On Fri, Aug 31, 2012 at 7:59 AM, jeff p <mutjida@gmail.com> wrote:
Hello,

I have a sample file (attached) which I cannot read into Text:

    Prelude Control.Applicative> Data.Text.IO.readFile "foo"
    *** Exception: utf8.txt: hGetContents: invalid argument (invalid
byte sequence)

    Prelude Control.Applicative> Data.Text.Encoding.decodeUtf8 <$>
Data.ByteString.Char8.readFile "foo"
    "*** Exception: Cannot decode byte '\x6e':
Data.Text.Encoding.decodeUtf8: Invalid UTF-8 stream

So it seems that foo doesn't contain valid UTF-8. However,
System.IO.UTF8 has no problem reading the data:

    Prelude Control.Applicative> System.IO.UTF8.readFile "foo"
    "3591,,,dihigma99h,1905,5,25,CUBA,,Matanzas,1971,5,20,CUBA,,Cienfuegos,Martin,Dihigo,,Mart\65533n
Magdaleno Dihigo
    (Llanos),,190,74,R,R,,,,dihigma99,dihigma99,dihim001,dihigma99,dihigma99\r\n"

Shouldn't these all have the same behavior?

\65533 is the unicode replacement character U+FFFD. This means that the source text is not valid UTF-8; the parser in System.IO.UTF8 is silently replacing the bad characters while the others are throwing an exception.
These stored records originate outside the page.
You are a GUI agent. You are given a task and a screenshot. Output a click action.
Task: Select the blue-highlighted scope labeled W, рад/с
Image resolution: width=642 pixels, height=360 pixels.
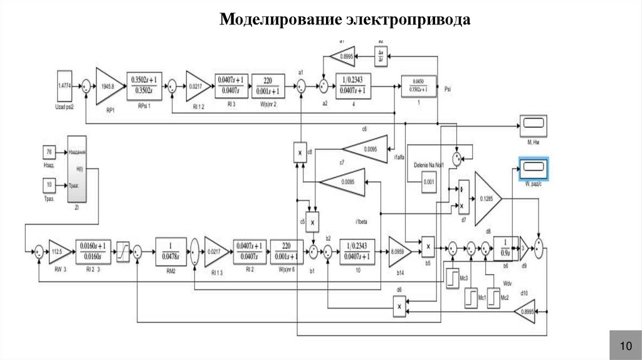(x=532, y=166)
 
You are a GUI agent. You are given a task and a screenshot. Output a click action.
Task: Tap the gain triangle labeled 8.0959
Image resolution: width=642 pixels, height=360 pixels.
(x=399, y=251)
If you want the same behaviour with the Text parser, use Data.Text.Encoding.decodeUtf8With which allows you to replicate this. It's likely, however, that your input text is in some other encoding like ISO-8859-1. Use the text-icu package (http://hackage.haskell.org/package/text-icu) to decode these.

G
--
Gregory Collins <greg@gregorycollins.net>